Once again regarding the Apple response to the motion profile allegations and why Apple is right, but there is still a problem (but one that is significantly smaller than the dramatized problem in the press).
Apple produces a database with - anonymously collected, there are no indications so far that it is not anonymous - position data of iPhones with activated GPS, in which positions of networks are stored. Networks in this context are radio masts for GSM, 3G and WLANs that the iPhone sees at that time. However, this is not what is stored in the database that everyone is talking about. This is only the basis on which something is built that then ends up in the database.

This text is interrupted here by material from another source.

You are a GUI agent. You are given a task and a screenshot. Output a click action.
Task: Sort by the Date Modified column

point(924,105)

The data sent to Apple is averaged internally and a "center" is determined for the networks reported by various iPhones (since the exact position of WLAN routers or radio masts is not simply provided - this must first be determined in some way). This data is stored in a large database at Apple. The position data therefore refers to the center of radio identifications. The original position data is only basic material for the determined position data.

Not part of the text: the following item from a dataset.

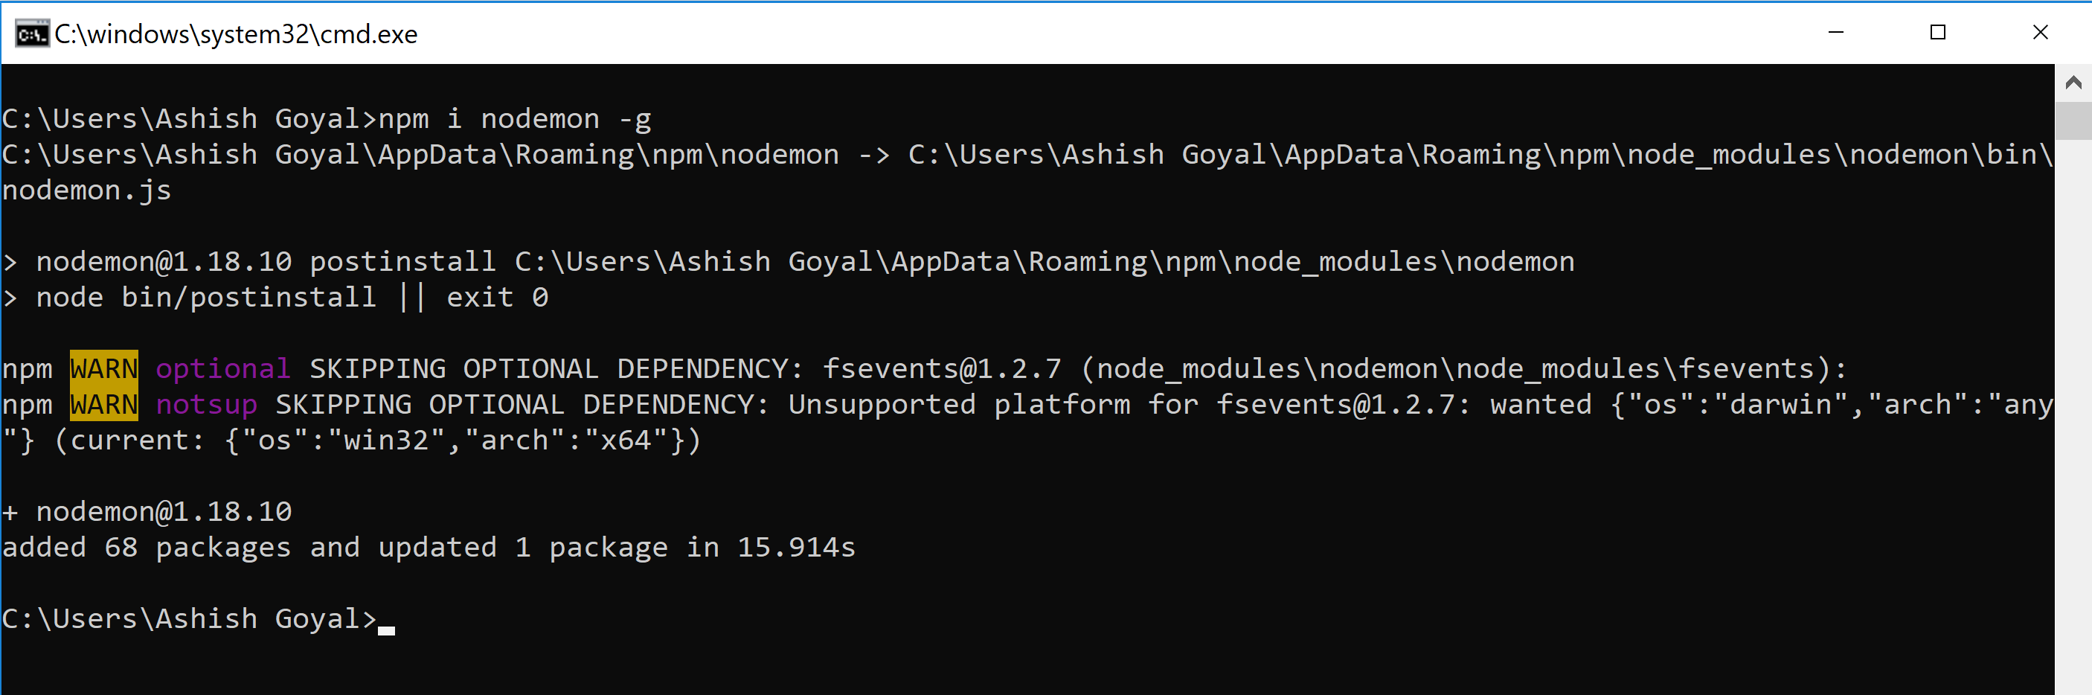Viewport: 2092px width, 695px height.
Task: Click the typed command npm i nodemon -g
Action: coord(515,119)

The iPhone can now determine an approximate position via the visible radio identifications and their position information and a weighted average of the data based on transmission strength - but internet access is required for this. And internet access to the database at Apple. Therefore, the iPhone downloads the information about radio identifications and caches this locally. But of course not the entire database - that would be too much. Rather, a relevant excerpt determined by algorithms. This is now the database on the iPhone.
Apparently, Apple not only downloads the networks that the iPhone currently sees, but also neighboring networks - which makes sense, as the user moves around more often and the data from neighboring networks will be needed (potentially - the iPhone does not know in advance where I am going). Presumably, the iPhone will say "I see networks A, B, C" and the database will then provide "here are the networks A-M from the metropolitan area where you are located". The iPhone then takes X% of A, Y% of B and Z% of C as a basis and calculates a rough position and says "here I am". If it then moves into the visibility of network D, its position is already known and the iPhone can perform the position calculation directly without downloading.

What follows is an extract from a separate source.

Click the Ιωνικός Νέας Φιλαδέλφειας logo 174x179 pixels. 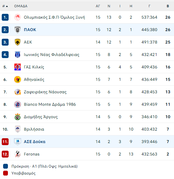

In addition, the iPhone seems to store a temporal history of these downloads - presumably the developer assumed that if the user has been there before, there is a high chance that he will go there again. For this purpose, the iPhone keeps these data ready for one year. The claim by Apple that the duration of storage is a bug is certainly rather an embellishment - presumably a developer simply made up a duration and used it without considering how much would really be sensible - after all, these were not special data in his understanding. Only technical caches for downloads that he anyway makes when the user asks for his position.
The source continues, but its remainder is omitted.